WHAT TO DO:
Would you write out all the records again, exactly?

Stored data

********

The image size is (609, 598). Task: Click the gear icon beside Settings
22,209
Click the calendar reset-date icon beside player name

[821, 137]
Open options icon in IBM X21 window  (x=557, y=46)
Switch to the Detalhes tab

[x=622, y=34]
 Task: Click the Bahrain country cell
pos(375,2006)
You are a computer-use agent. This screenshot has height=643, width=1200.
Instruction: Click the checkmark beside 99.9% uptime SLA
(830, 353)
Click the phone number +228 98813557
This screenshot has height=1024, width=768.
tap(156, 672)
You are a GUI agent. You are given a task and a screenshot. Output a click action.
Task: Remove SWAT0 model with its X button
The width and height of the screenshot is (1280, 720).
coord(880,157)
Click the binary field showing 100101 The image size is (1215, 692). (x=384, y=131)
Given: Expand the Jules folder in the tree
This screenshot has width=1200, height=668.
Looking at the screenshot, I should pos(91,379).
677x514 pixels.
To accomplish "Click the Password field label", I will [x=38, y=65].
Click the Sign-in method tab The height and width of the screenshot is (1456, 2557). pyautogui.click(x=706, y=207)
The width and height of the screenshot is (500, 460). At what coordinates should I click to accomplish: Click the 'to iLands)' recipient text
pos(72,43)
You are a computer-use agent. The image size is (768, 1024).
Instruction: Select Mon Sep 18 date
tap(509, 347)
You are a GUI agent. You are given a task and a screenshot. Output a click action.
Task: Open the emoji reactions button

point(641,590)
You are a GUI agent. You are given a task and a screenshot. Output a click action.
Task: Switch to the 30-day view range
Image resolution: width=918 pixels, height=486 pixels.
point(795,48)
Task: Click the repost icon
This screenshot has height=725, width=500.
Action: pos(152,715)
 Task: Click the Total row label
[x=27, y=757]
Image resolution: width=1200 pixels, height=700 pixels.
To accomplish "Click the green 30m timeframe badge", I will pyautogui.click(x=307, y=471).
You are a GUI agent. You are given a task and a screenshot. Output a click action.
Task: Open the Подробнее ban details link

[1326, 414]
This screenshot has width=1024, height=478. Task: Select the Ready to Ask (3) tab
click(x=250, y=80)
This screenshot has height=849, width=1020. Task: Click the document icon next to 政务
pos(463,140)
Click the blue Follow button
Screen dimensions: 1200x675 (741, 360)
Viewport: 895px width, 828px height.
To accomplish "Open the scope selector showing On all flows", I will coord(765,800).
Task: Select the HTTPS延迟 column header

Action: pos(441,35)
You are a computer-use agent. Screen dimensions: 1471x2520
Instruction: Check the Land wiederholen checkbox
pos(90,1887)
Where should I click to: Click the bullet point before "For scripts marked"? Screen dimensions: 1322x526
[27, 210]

********

SOLVED PROBLEM:
The image size is (609, 598). Task: Click the gear icon beside Settings
22,209
Click the calendar reset-date icon beside player name

[821, 137]
Open options icon in IBM X21 window  (x=557, y=46)
Switch to the Detalhes tab

[x=622, y=34]
 Task: Click the Bahrain country cell
pos(375,2006)
You are a computer-use agent. This screenshot has height=643, width=1200.
Instruction: Click the checkmark beside 99.9% uptime SLA
(830, 353)
Click the phone number +228 98813557
This screenshot has height=1024, width=768.
tap(156, 672)
You are a GUI agent. You are given a task and a screenshot. Output a click action.
Task: Remove SWAT0 model with its X button
The width and height of the screenshot is (1280, 720).
coord(880,157)
Click the binary field showing 100101 The image size is (1215, 692). (x=384, y=131)
Given: Expand the Jules folder in the tree
This screenshot has width=1200, height=668.
Looking at the screenshot, I should pos(91,379).
677x514 pixels.
To accomplish "Click the Password field label", I will [x=38, y=65].
Click the Sign-in method tab The height and width of the screenshot is (1456, 2557). pyautogui.click(x=706, y=207)
The width and height of the screenshot is (500, 460). At what coordinates should I click to accomplish: Click the 'to iLands)' recipient text
pos(72,43)
You are a computer-use agent. The image size is (768, 1024).
Instruction: Select Mon Sep 18 date
tap(509, 347)
You are a GUI agent. You are given a task and a screenshot. Output a click action.
Task: Open the emoji reactions button

point(641,590)
You are a GUI agent. You are given a task and a screenshot. Output a click action.
Task: Switch to the 30-day view range
Image resolution: width=918 pixels, height=486 pixels.
point(795,48)
Task: Click the repost icon
This screenshot has height=725, width=500.
Action: pos(152,715)
 Task: Click the Total row label
[x=27, y=757]
Image resolution: width=1200 pixels, height=700 pixels.
To accomplish "Click the green 30m timeframe badge", I will pyautogui.click(x=307, y=471).
You are a GUI agent. You are given a task and a screenshot. Output a click action.
Task: Open the Подробнее ban details link

[1326, 414]
This screenshot has width=1024, height=478. Task: Select the Ready to Ask (3) tab
click(x=250, y=80)
This screenshot has height=849, width=1020. Task: Click the document icon next to 政务
pos(463,140)
Click the blue Follow button
Screen dimensions: 1200x675 (741, 360)
Viewport: 895px width, 828px height.
To accomplish "Open the scope selector showing On all flows", I will coord(765,800).
Task: Select the HTTPS延迟 column header

Action: pos(441,35)
You are a computer-use agent. Screen dimensions: 1471x2520
Instruction: Check the Land wiederholen checkbox
pos(90,1887)
Where should I click to: Click the bullet point before "For scripts marked"? Screen dimensions: 1322x526
[27, 210]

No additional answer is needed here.